Learn about the UBC’s roots, from our founding through the first turbulent years to growth and today.

Peter J. McGuire: First UBC General Secretary

One of the great labor leaders of the 19th century, Peter J. McGuire was one of the founding fathers of the United Brotherhood of Carpenters & Joiners and served as general secretary for our first 21 years.

McGuire was born to Irish immigrants on July 6, 1852. He was the first child in a family of five, growing up on the raucous Lower East Side of New York City. When his father joined the Union Army in 1863, Peter left school to become the family’s breadwinner.

Even though his formal education was over, he still found ways to satisfy his unending hunger for knowledge, not only by immersing himself in the culture of the city streets but also by attending classes and lectures at the Cooper Union. This meeting place was both a center for continuing education and a hub of radical and reform movements.

At 17, Peter began an apprenticeship in the Haines Piano Shop. The long hours, low wages, and difficult working conditions reinforced the rhetoric he absorbed at Cooper Union. Under the hard tutelage of Haines, Peter learned the importance of labor organization. Not long after, he led a successful fight against wage reduction at Haines. But he was harassed out of his position and took his journeyman status from job to job until the onset of the post-Civil War depression of the 1870s.

Rather than hang his head, McGuire marched. And spoke. And roused the crowds of the fellow unemployed. The venerable New York Times branded him a “disturber of the peace,” and still he thrived.

*****

[Requests]:
A) According to the biography of Peter J. McGuire, where did he begin an apprenticeship at age 17?
B) Carry on the biography of Peter J. McGuire from the point where it stops.

[Collected data]:
*****

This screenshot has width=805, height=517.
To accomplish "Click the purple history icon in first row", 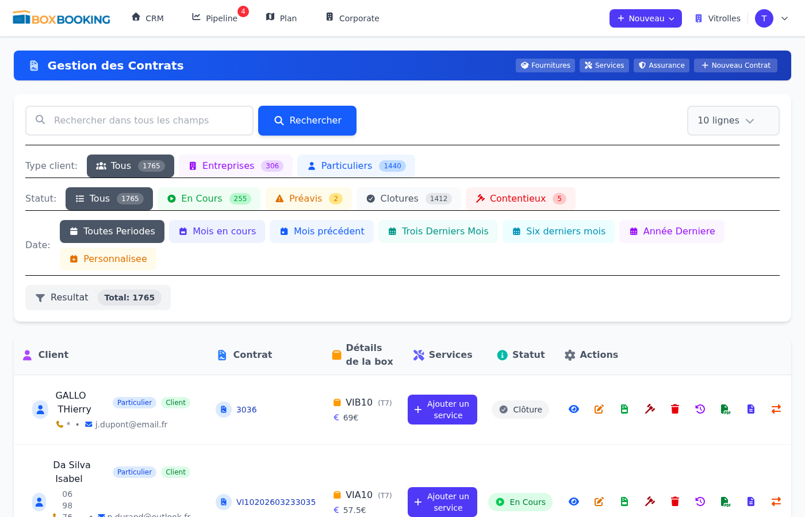I will [x=700, y=409].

*****

[Outputs]:
A) The Haines Piano Shop.

B)
Hopping freight trains and walking hundreds of miles, McGuire went from town to town making speeches marked by eloquence, biting wit, and a rich voice. In 1881, he organized a Chicago convention to form a union. Representatives from 11 cities joined him, and over four spirited days they produced a constitution and structure. The UBC was born, with P.J. McGuire as its first general secretary.

He worked tirelessly to keep the union alive in the early years, and his efforts led to the eight-hour workday, the founding of the American Federation of Labor, and wages that more than doubled, and he built union membership to more than 167,000 members by 1903. He also crafted a lasting and historical memorial to all workers—the Labor Day holiday.

1881–1900: Born from Many Voices

In 1881, McGuire could see that trade was changing. Up until then, a carpenter’s life ran a predictable course. As the building industry grew, however, the individual master could not keep up with the increased demands of capital and labor.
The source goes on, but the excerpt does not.